SLEEP CENTER

   EDUCATION AND LINKS

WHY IS SLEEP IMPORTANT?
Sleep is not merely “time out” from daily life, it is essential for health. Sleep is an active state important for renewing our mental and physical health each day. However, according to the American Academy of Sleep Medicine (AASM), more than 100 million Americans of all ages fail to get a good night's sleep.

At least 84 disorders of sleeping and waking lead to a lowered quality of life and reduced personal health. These disorders can lead to problems falling asleep and staying asleep, difficulties staying awake or maintaining a regular sleep/wake cycle, sleepwalking, bedwetting, nightmares, and other problems that interfere with sleep.
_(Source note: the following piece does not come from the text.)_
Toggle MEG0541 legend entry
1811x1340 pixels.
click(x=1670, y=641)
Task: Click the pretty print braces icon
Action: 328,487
Some sleep disorders can be life-threatening, putting you at an increased risk for heart attack, stroke, diabetes, fibromyalgia, hypertension and even sexual dysfunction.

Click here to learn more about common sleep disorders.

Dedicated to the diagnosis and treatment of sleep disorders, the TLRMC Sleep Center is located on the second floor of the Kelley Medical Center. The Sleep Center’s director is Pulmonology and Sleep Specialist Michael Zachek, MD.

WHAT IS A SLEEP STUDY?
A Sleep Study, also called a polysomnogram, is a recording of several measurements used to identify sleep stages and various sleep disorders. After your physician has referred you for a sleep study, you will come to our luxurious Sleep Center. Your suite for the night is similar to a fine hotel and features a comfortable bed, a beautiful bathroom including a full-size shower, a television and relaxing lighting. The suites were created to make your night as comfortable as possible.

Once you arrive for your study, a technologist will place tiny sensors to your skin in various locations on your body. The technologist will take the time to explain what each sensor and electrode measures. The study is painless and you are free to move about your room as you like.

WHAT HAPPENS AFTER THE SLEEP STUDY?
Once you have completed your sleep study, a team of specially trained technologists will prepare the results to be analyzed by one of our board certified sleep medicine physicians. They will consult with you and your physician regarding the best treatment for your situation.

WILL MY INSURANCE COVER A SLEEP STUDY?
Medical procedures performed at the TLRMC Sleep Center are covered by most insurance plans. The Sleep Center will prepare and submit your insurance claim as a courtesy to you. Because some insurance providers require prior authorization, our staff assists patients in contacting their representatives for specific policy coverage.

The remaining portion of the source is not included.